広島公演は相方がいなくて、心細かったり覚えることもたくさんあって大変だったと思います。そんな中でも弱音を吐かず私の聖誕祭だからと私を立てようとしてくれました。

MOAMETALを私が支えなきゃと思っていたのに、自分に全然余裕がなくて、リズムが上手に取れない曲ではダンスで指揮をしてくれたり、私の方がたくさん助けてもらいました。その時MOAMETALが私が思っていたよりも強くて、大人になっていたことを知りました。

MOAMETAL must have felt a sense of helplessness without her partner, with many things to learn and adjust to for the show - yet in spite of this, she never uttered a word of complaint, and tried her best to make the most of the birthday show for me.

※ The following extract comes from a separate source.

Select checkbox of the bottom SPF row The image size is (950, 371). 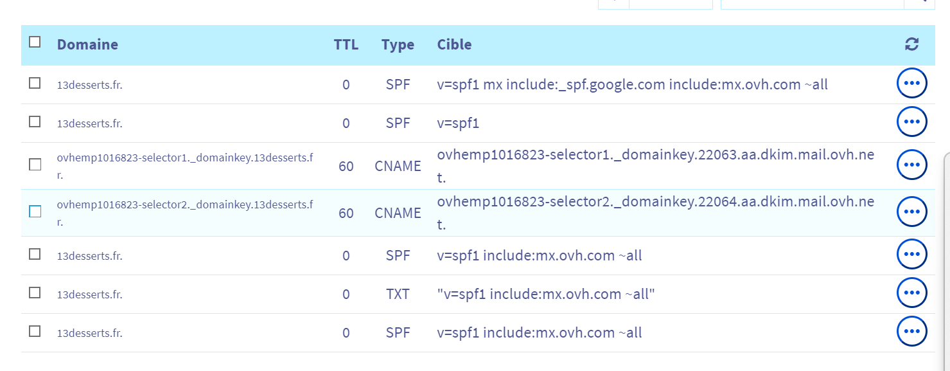click(35, 331)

I felt that I had to support MOAMETAL, but I was having enough trouble taking care of myself, and she was the one that helped me a lot by taking the lead in dance when I couldn’t get the rhythm right. It was then that I realized MOAMETAL was stronger and more mature than I had thought.


MOAMETAL looking like she could bench press 100 kg

――波乱続きの公演だったが、彼女はこう付け加えた。

It was a tumultuous performance, she added.

勝手に自分が決めた約束ですけど、広島でライヴをやるっていう目標を果たすことができたし、このライヴをきっかけに広島に来てくださった方もたくさんいらっしゃったみたいなので、自分の地元をこういう形で紹介できたことがうれしかったです。あと、この2日間でワンツアー分ぐらい学んだことがたくさんありましたね。

I had made a promise to myself that I would someday perform in Hiroshima. I heard that many people came to Hiroshima for the show, so I was happy to introduce my hometown in this way. We learned as much during those two days as we did on a tour.

いつでもYUIMETALが戻ってこられるように

We always left YUIMETAL’s spot ready for her

――2018年5月からは”ダークサイド”等のコンセプトを伴うワールドツアーを開始。YUIMETAL不在、複数のサポートダンサー参加という大変革が起こるなかで彼女は戦っていた。

In May 2018, they began a world tour with the new “Dark Side” concept. It was a battle amidst a sea of change, featuring the participation of several support dancers filling in for YUIMETAL’s absence.

ここから半年間くらいの活動について、いろんな話をして。私とMOAMETALの結論として、活動を止めることはできないなと思ったんです。今は止まる時期じゃないと感じたし、YUIMETALのためにも、いつでもYUIMETALが戻ってこられるように、私たちがその場所を残しておかなきゃいけないなって。

それで、広島のライヴでお客さんにすごく助けられて、それは本当にありがたいことなんですけど、やっぱりどこかで「ああ、2人だけだとダメなのかな?」って思ってしまった部分があったんです。だからその後のツアーで、ちゃんと2人がYUIMETALの穴を埋めて、BABYMETALとしてパフォーマンスを成立させられるか試したかったし、証明したかったんだと思うんですね。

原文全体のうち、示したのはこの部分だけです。